After a rough start to the year, existing-home sales have now climbed higher for three consecutive months. Sales last month beat expectations and reached their fastest pace since last year. However, concerns remain about the sluggish labor market.
The National Association of Realtors announced Tuesday that total existing-home sales — completed transactions of single-family homes, town homes, condos, and co-ops — increased 2.6 percent to a seasonally adjusted annual rate of 5.04 million units in June compared to an upwardly revised 4.91 million units in May. In fact, this is the first time sales reached an annual pace of 5 million units since October 2013.
The results were better than expected. Economists expected sales of a 4.97 million unit pace in June. Earlier this year, sales missed estimates for seven consecutive months. Although sales were impressive last month, they remain 2.3 percent below the 5.16 million unit level a year earlier. This is the eighth consecutive month that sales were below year-ago levels.
“Inventories are at their highest level in over a year and price gains have slowed to much more welcoming levels in many parts of the country,” said Lawrence Yun, NAR’s chief economist, in a press release. “This bodes well for rising home sales in the upcoming months as consumers are provided with more choices.
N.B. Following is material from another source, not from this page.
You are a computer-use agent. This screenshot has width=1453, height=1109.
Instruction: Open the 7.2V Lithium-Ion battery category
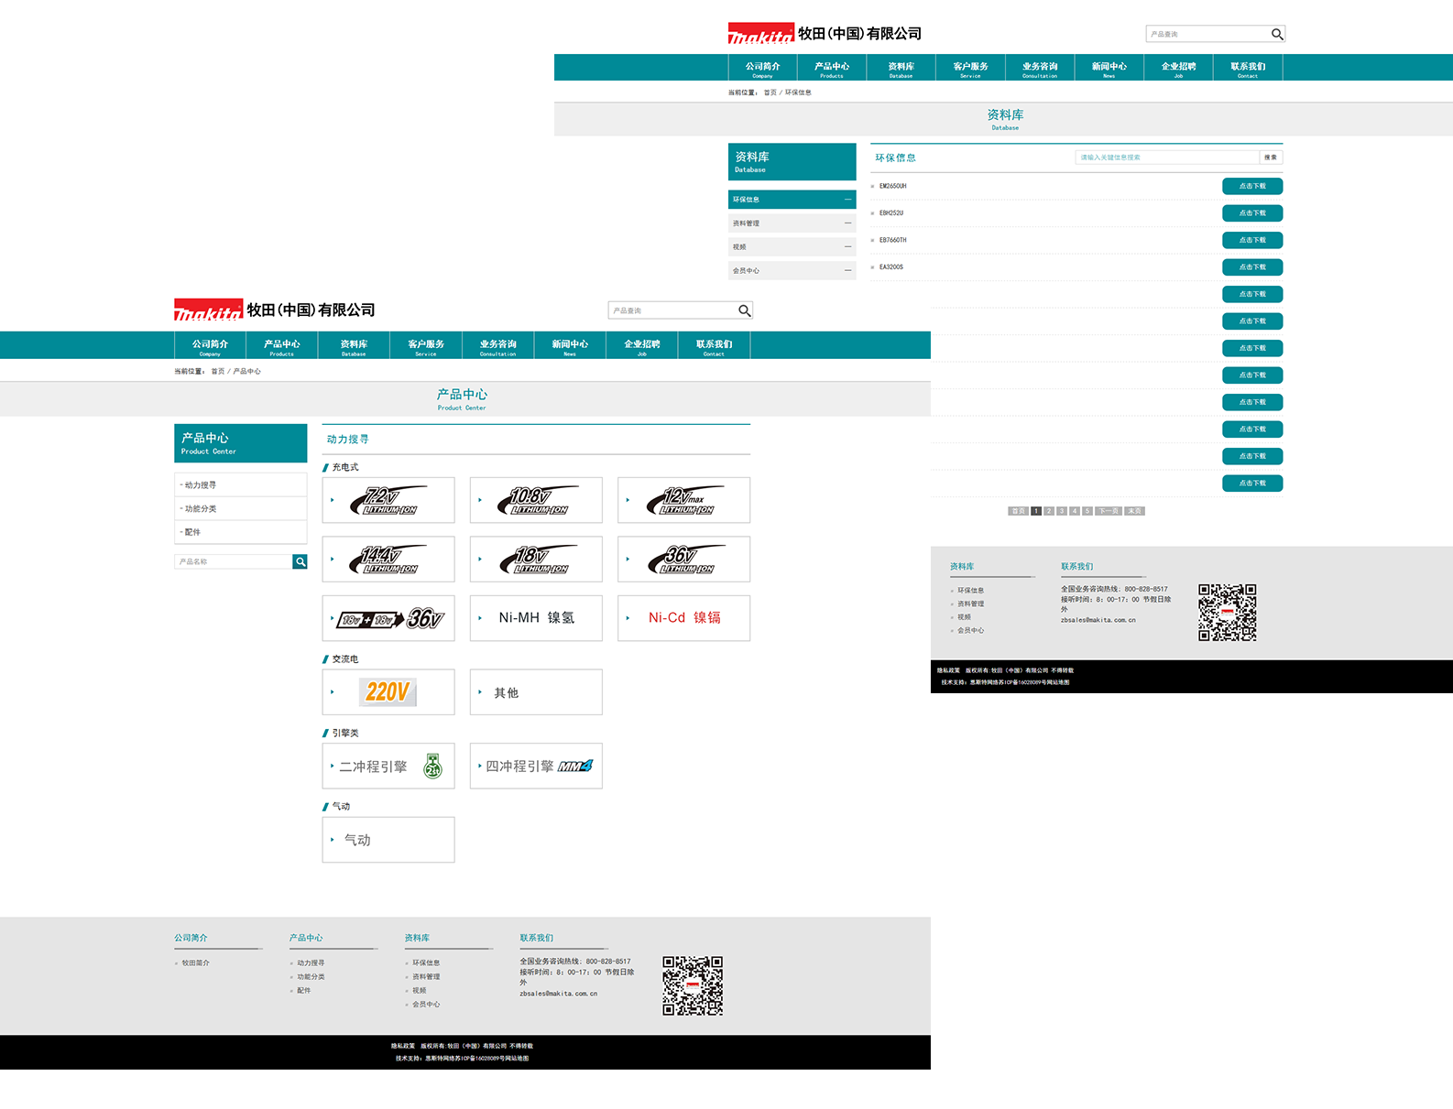click(x=388, y=500)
On the contrary, new home construction needs to rise by at least 50 percent for a complete return to a balanced market because supply shortages — particularly in the West – are still putting upward pressure on prices.”
Housing affordability issues are still being witnessed in the market. First-time buyers accounted for just 28 percent of purchases last month, up only 1 percent from 27 percent in May. A normal reading would be closer to 40 percent. The median existing-home price for all housing types in June increased 4.3 percent year over year to $223,300. Home prices have posted 28 consecutive months of year-over-year gains and will likely remain a challenge for first-time buyers.
Despite the falling unemployment rate, weak wage growth is still holding back the housing market. “Hiring has been a bright spot in the economy this year, adding an average of 230,000 jobs each month,” said Yun. “However, the lack of wage increases is leaving a large pool of potential homebuyers on the sidelines who otherwise would be taking advantage of low interest rates. Income growth below price appreciation will hurt affordability.”